▸ EXERCISE REQUIREMENTS: Show each line from the records below in which the word "magnifier" occurs.

START AVAILABLE DATA

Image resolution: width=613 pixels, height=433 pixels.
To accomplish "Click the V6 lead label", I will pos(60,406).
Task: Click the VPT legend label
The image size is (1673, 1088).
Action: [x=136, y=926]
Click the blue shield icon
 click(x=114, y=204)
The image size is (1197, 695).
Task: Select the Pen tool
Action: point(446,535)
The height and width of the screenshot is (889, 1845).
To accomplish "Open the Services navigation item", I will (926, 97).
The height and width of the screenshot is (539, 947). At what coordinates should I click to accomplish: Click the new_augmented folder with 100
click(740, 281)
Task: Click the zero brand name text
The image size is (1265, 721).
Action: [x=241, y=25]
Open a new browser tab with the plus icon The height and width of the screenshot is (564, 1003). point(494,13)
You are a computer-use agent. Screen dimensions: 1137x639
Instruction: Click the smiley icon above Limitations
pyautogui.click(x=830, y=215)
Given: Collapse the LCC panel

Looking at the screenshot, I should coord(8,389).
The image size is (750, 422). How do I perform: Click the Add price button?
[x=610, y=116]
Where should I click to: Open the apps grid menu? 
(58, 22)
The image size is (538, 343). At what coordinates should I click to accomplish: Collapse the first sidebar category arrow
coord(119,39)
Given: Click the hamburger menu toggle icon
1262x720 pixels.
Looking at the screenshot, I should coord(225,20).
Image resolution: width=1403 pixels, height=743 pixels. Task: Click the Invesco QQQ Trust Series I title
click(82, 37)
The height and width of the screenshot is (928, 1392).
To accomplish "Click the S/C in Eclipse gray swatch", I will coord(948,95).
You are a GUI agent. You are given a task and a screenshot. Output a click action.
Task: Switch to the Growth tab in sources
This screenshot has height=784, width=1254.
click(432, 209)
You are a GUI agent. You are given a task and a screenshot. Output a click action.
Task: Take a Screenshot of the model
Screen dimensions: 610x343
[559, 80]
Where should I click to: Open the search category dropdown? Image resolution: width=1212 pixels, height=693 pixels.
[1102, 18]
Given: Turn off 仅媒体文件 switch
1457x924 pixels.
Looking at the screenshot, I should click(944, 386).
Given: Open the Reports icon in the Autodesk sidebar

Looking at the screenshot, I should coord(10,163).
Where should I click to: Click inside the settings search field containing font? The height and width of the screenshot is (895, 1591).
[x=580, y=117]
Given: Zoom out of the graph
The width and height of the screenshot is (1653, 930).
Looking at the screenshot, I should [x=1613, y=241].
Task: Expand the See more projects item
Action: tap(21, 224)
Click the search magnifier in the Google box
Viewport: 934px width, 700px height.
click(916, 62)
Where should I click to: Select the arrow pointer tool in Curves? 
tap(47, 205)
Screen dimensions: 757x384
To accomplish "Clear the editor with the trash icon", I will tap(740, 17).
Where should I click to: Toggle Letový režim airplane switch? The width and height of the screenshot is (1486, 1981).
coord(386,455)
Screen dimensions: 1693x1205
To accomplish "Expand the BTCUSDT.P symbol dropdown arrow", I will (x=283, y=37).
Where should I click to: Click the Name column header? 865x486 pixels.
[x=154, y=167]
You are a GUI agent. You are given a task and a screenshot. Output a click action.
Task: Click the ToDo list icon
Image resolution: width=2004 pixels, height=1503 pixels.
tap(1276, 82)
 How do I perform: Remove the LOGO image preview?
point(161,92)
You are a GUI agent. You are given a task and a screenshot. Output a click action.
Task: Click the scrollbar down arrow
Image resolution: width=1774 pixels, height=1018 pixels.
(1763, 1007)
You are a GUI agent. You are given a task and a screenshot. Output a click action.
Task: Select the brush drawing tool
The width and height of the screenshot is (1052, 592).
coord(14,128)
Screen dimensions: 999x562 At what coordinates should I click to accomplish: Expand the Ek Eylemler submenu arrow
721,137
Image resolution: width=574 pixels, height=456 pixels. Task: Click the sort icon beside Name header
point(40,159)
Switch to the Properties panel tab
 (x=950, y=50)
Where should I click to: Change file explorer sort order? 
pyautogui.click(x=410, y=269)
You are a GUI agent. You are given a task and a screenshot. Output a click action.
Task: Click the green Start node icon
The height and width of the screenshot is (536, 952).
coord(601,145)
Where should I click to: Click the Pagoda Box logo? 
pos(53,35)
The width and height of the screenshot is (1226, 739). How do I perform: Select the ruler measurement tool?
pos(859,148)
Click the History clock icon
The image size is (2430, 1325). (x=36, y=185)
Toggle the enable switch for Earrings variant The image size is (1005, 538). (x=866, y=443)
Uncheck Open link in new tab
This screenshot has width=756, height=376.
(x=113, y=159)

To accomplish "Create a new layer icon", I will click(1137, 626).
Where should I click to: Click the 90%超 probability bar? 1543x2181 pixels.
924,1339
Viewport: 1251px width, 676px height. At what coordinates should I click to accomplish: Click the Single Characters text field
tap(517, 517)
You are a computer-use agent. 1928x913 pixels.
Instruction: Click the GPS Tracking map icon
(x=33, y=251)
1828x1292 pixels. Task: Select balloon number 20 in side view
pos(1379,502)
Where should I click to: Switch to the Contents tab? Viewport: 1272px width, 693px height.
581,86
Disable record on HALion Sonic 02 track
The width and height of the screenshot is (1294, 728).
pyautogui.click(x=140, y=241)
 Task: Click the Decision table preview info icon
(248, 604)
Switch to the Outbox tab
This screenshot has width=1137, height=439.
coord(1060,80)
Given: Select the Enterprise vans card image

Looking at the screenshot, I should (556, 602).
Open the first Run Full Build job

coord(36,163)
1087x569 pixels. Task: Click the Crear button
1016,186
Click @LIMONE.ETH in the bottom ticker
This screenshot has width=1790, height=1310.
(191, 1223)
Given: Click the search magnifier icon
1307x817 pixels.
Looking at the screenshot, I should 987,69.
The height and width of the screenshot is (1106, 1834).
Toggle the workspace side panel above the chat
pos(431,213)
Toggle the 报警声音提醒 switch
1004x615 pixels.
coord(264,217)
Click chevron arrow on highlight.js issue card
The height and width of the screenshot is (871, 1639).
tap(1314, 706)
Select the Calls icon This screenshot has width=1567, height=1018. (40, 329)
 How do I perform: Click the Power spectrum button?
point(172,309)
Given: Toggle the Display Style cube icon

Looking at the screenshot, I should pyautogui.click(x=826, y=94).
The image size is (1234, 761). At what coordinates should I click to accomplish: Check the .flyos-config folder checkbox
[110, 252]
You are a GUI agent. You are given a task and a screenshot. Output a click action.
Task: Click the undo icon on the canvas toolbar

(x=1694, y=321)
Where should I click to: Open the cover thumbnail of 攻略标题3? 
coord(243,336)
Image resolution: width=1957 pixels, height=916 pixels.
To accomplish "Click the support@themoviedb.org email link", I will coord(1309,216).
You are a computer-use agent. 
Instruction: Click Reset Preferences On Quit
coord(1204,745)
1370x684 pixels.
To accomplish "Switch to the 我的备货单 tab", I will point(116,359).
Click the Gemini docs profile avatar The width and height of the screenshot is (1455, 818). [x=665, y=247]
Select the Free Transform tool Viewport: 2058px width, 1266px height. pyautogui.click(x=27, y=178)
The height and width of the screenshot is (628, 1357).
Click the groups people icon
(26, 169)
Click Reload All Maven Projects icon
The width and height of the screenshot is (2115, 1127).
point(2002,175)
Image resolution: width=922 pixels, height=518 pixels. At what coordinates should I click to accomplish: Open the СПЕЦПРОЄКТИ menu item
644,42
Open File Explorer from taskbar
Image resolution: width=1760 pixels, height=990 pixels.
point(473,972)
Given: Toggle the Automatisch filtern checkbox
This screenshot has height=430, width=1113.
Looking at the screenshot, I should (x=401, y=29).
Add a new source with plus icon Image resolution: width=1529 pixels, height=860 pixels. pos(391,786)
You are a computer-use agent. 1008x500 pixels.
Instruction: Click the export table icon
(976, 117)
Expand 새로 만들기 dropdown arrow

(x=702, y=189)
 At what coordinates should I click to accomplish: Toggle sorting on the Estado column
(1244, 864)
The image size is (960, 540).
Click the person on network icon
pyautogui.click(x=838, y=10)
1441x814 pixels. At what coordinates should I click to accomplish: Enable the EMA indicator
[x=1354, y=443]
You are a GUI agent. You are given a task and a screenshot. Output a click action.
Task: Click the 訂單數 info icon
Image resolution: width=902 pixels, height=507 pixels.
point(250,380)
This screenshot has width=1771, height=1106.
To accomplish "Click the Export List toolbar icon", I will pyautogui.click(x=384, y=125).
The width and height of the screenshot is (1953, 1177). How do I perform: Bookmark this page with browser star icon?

END AVAILABLE DATA

▸ SOLUTION FOR THIS PROBLEM:
Click the search magnifier in the Google box
Given: Click the search magnifier icon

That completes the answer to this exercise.